Instruction Set Randomization

Hi. I’ve been rolling this back and forth in my head for a while, but after several hours of of grep’ing and reading LLVM documentation, it seems to be more complex than expected. Or it is just an abstraction of MC / CodeGeneration / the DAG / clang-driver / clang cc1as / … that I have been yet unable to find.

A C++ object that contains the current (Instruction) opcode past Assembly Parsing in binary or hexadecimal / numeric form, as part of the LLVM IR assembly compilation to target dependent machine code process in clang, containing among the opcode further Instruction info displayed in some sort of struct {} / CPP object, but Backend / Architecture independent. I am aiming to implement ISR into clang (LLVM) and was curious whether a synthetic LLVM backend has to be generated or created for each existing backend (RISC V,, ARM64, …) (it seems TableGen is one part of that) or whether there can be a more clever way to do it (Instr…cpp Abstraction, XOR on opcode, done, not to care about .td files of Backends)

Clearly there is literature about this topic, and it uses a random, secret (secrecy depends on execution implementation; in our case, key is shared with a HQEMU code base before compilation, probably ./configure;; in other implementations, they added a register in VHDL code emulating SPARCv8 already and patched Linux kernel, or use Intel PIN and XOR with key everytime ‘the processor fetches for next instruction’) “XOR key” to operate on the bits of Instruction opcodes, so I am adapting that. If someone reading this has a better idea, please assert it. XOR cryptographic value as to opcode modification seems to be as good as any binary cryptographic method or algorithm.

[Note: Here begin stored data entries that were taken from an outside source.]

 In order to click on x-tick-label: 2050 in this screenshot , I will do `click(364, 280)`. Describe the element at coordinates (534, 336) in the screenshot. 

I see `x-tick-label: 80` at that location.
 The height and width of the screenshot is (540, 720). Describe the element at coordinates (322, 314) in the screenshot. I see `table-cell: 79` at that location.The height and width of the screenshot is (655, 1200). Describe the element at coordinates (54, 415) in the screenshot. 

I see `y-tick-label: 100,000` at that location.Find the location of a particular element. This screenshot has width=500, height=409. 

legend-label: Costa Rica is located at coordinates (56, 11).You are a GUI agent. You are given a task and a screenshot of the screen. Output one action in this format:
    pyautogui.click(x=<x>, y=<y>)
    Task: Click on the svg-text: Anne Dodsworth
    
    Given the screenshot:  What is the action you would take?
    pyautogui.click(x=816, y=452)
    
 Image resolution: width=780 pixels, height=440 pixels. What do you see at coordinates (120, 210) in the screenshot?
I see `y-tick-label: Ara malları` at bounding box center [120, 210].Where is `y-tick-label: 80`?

Either way, no one would have much use from a opcode randomized ELF executable or even bootable Linux Kernel unless we have an emulator to run it as a Proof Of Concept, or can generate a Verilog piece run on FPGA synthesized from our LLVM ISR backend - I was thinking generating a HQEMU build from a randomized LLVM backend for now, while the FPGA seems definitely interesting (Unless I am wrong, and this is clang/lib specific target implementation, and has not much to do with the LLVM backends)

Here is academic links:

this may be very lame, but just to make my point in python:

mystery_bytes = [0x42, 0x23] # x86-64 supports 2 byte instructions officially?

opcodes = {
    "MOV_AX_DISP32":    0xa0,
    "POP_SEG_SHORT":    0x07,
    "JUMP_PC_RELATIVE": 0xeb,
    "INT_OPCODE":       0xcd,
    "NOP_OPCODE":       0x90,
    "REX_OPCODE":       0x40

scrambled_opcodes = {}

for op in opcodes:
    opcodes[op] = opcodes[op] ^ mystery_bytes[0] # xor

And I would be thankful for guidance, feedback on doing this.